Która z tych opcji wg Ciebie będzie optymalna pod kątem jakości do kosztów.
Najtańsze było by chyba prostowanie płyt, jednak to nie załatwia problemu ich śliskości na wzniesieniu.

Osobiście byłbym za 4 lub 5 opcją.

----------


## End_riu

Bedziesz potrzebowal tam koparke na minimum dwa dni.
Pod kostke na podsypke mozesz dac siewke 0-6, ktora dobrze sie zbija,albo stabilizacje 5Mph.

----------


## End_riu

Kostke nalezy zblokowac cozwieksza koszty.
Nie znam cen plyt betonowych, bo wydaje mi sie to najrosadniejszym rozwiazaniem.

----------


## grzes124

Z tego co wstępnie patrzałem płyta jomb 100/75/12,5 cm to koszt ok 30zł/szt. Tanio nie jest, ale to tylko jako pasy pod koła na stromym odcinku.

M.in dzięki Tobie koncepcja teraz rysuje się tak.
podkład kolejowy - pas z płyty jomb (75cm) - płyta drogowa (100cm) - pas z płyty jomb (75cm) - korytko.

Jako warstwa wyrównująca pod płyty nadał by się żużel/szlaka czy lepiej jakieś kruszywo?

----------


## End_riu

A nie taniej bedzie zrobic pasy z plyt pod kola tylko?
Zblokowac je kruszywem z kazdej strony i bedzie to trwale.
Pod plyty wybralbym kruszywo.

§ **Treść zadania**: Wypisz wszystkie materiały, które w wątku forum proponuje się jako podsypkę lub warstwę pod kostkę albo płyty. Wpisy nie mają żadnego związku z wątkiem forum.

§ **Dostarczone dane**:
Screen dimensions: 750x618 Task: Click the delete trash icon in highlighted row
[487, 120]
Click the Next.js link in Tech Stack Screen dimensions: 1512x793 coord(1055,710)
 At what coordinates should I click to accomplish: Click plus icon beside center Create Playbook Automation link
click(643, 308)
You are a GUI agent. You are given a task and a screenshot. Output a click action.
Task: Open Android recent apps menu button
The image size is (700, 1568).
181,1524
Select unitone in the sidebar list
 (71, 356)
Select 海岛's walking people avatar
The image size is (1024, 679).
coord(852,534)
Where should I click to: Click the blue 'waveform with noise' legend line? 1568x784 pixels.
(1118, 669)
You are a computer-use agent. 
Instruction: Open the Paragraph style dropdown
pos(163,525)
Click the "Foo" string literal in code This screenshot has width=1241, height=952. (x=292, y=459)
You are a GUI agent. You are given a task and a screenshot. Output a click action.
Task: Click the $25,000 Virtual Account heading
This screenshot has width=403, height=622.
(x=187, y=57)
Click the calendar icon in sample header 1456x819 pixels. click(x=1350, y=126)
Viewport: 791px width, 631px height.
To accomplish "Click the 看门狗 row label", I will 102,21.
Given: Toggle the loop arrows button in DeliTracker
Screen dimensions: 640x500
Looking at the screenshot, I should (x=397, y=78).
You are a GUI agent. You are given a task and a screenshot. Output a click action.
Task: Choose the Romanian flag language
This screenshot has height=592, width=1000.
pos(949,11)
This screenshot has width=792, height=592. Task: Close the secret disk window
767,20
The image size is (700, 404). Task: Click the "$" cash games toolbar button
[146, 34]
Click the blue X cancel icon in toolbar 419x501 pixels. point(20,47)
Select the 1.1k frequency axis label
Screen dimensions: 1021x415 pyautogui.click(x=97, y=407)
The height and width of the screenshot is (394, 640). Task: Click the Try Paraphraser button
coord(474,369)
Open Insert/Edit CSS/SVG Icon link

§ **Rozwiązanie zadania**: siewka 0-6, stabilizacja 5Mph, żużel (szlaka), kruszywo